**PAGE:**
Water quality is also of critical importance when it comes to successful orchid cultivation and maintenance. Orchid species exposed to municipal water–such as that which the Smithsonian Gardens Orchid Collection (SGOC) currently uses–exhibit detrimental physical manifestations caused by the accumulation of salts in the growing medium. These adverse effects include leaf tip burn, decreased plant vigor, reduced blooming, discoloration, and even death.
To have access to high quality water for the long-term care of SGOC, Smithsonian Gardens recently secured funding from the Smithsonian’s Collections Care and Preservation Fund* to install a customized rainwater harvesting system at its Greenhouse Facility. The system will collect, filter and store rainwater in a large tank or modular chamber. This is a preferable alternative to filtering municipal water for several reasons. First, filtering does not remove all of the added compounds found in municipal water. Additionally, rainwater has a similar pH to that of reverse-osmosis (R/O) water, which is currently used for our most delicate specimens. Smithsonian staff are currently visiting local universities and public gardens with large-scale water harvesting systems to glean ‘lessons learned’ from each project and to determine whether an above-ground or underground cistern (water storage tank) makes the most sense for SGOC’s year-round water use.

**THE INPUT:**

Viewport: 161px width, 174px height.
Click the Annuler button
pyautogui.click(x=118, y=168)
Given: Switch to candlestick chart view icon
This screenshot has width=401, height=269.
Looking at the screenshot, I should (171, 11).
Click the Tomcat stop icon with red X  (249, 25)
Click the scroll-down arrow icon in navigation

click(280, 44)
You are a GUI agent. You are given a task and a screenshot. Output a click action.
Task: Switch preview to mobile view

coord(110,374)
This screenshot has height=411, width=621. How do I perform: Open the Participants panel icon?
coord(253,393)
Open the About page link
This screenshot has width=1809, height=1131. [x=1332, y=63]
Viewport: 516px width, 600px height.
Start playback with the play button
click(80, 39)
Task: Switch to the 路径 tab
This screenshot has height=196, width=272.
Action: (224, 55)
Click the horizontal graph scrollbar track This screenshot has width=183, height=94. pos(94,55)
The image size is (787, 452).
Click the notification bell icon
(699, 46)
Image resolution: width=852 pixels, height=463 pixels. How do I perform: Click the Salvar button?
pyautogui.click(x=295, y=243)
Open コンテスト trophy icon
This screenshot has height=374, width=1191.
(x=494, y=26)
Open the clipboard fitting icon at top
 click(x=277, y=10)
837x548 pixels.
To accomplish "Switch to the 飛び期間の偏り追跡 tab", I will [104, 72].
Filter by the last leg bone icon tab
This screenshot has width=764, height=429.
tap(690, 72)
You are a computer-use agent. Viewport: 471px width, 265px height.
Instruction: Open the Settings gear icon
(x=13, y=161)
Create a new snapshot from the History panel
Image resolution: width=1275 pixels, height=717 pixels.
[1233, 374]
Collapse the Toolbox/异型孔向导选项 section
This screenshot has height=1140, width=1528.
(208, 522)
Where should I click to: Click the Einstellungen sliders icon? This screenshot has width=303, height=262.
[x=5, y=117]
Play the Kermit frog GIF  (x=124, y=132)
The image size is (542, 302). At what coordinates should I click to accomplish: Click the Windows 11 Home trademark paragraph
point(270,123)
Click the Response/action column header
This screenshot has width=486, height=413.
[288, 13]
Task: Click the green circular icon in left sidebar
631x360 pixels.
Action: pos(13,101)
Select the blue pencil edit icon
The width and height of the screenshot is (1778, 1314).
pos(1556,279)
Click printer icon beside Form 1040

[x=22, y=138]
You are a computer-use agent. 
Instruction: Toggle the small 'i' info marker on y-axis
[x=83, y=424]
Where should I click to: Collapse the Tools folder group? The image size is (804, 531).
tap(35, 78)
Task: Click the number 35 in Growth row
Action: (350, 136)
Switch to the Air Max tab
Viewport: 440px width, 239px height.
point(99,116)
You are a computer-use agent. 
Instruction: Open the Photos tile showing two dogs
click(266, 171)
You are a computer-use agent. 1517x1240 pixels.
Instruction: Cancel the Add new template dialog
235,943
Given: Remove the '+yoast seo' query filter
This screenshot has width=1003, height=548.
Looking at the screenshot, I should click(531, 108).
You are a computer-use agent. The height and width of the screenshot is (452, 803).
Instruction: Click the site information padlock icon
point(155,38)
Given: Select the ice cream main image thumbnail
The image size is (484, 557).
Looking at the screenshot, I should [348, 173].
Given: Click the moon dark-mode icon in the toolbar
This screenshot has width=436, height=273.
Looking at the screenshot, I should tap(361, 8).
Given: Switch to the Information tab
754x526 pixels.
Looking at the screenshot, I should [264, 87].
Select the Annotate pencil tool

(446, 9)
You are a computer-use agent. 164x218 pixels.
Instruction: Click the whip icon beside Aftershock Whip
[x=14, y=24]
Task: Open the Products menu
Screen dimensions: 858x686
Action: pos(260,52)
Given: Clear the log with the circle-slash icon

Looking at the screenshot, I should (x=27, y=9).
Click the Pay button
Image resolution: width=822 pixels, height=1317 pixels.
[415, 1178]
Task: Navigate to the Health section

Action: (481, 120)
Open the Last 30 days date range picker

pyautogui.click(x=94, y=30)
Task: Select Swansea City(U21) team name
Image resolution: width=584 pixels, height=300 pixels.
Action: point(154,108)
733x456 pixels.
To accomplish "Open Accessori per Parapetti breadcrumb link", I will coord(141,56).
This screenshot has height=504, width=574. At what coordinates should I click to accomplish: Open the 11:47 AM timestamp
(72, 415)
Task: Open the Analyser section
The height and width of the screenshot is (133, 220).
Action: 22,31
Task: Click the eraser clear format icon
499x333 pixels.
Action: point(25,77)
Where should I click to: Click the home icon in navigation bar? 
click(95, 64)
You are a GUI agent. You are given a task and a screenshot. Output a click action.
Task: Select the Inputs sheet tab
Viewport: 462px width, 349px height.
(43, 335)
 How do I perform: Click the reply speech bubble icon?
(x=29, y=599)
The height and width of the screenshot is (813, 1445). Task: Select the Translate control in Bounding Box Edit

**REQUIRED TASKS:**
1 - From the passage on orchid water quality and rainwater harvesting, quote the stretch from "Water quality is" through "and even death." word for word.
2 - Print the lines of the records running from the line that contains "Click the Tomcat" through the line that contains "click(x=277, y=10)", unchanged and with nothing else.

**SOLUTION SET:**
1 -
Water quality is also of critical importance when it comes to successful orchid cultivation and maintenance. Orchid species exposed to municipal water–such as that which the Smithsonian Gardens Orchid Collection (SGOC) currently uses–exhibit detrimental physical manifestations caused by the accumulation of salts in the growing medium. These adverse effects include leaf tip burn, decreased plant vigor, reduced blooming, discoloration, and even death.

2 -
Click the Tomcat stop icon with red X  (249, 25)
Click the scroll-down arrow icon in navigation

click(280, 44)
You are a GUI agent. You are given a task and a screenshot. Output a click action.
Task: Switch preview to mobile view

coord(110,374)
This screenshot has height=411, width=621. How do I perform: Open the Participants panel icon?
coord(253,393)
Open the About page link
This screenshot has width=1809, height=1131. [x=1332, y=63]
Viewport: 516px width, 600px height.
Start playback with the play button
click(80, 39)
Task: Switch to the 路径 tab
This screenshot has height=196, width=272.
Action: (224, 55)
Click the horizontal graph scrollbar track This screenshot has width=183, height=94. pos(94,55)
The image size is (787, 452).
Click the notification bell icon
(699, 46)
Image resolution: width=852 pixels, height=463 pixels. How do I perform: Click the Salvar button?
pyautogui.click(x=295, y=243)
Open コンテスト trophy icon
This screenshot has height=374, width=1191.
(x=494, y=26)
Open the clipboard fitting icon at top
 click(x=277, y=10)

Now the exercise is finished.